Excerpted data:
^^^^^^^^^^^^^^^^
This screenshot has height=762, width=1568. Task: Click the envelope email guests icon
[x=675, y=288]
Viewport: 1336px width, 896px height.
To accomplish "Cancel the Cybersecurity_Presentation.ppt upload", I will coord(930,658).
^^^^^^^^^^^^^^^^
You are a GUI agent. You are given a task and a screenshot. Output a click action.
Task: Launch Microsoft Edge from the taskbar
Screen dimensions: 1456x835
^^^^^^^^^^^^^^^^
Exercise prompt: Retype exactly, and only, the lines above from the one where "Task: Launch Microsoft Edge from the taskbar" occurs up to and including the one where "Screen dimensions: 1456x835" occurs.

Output for this task:
Task: Launch Microsoft Edge from the taskbar
Screen dimensions: 1456x835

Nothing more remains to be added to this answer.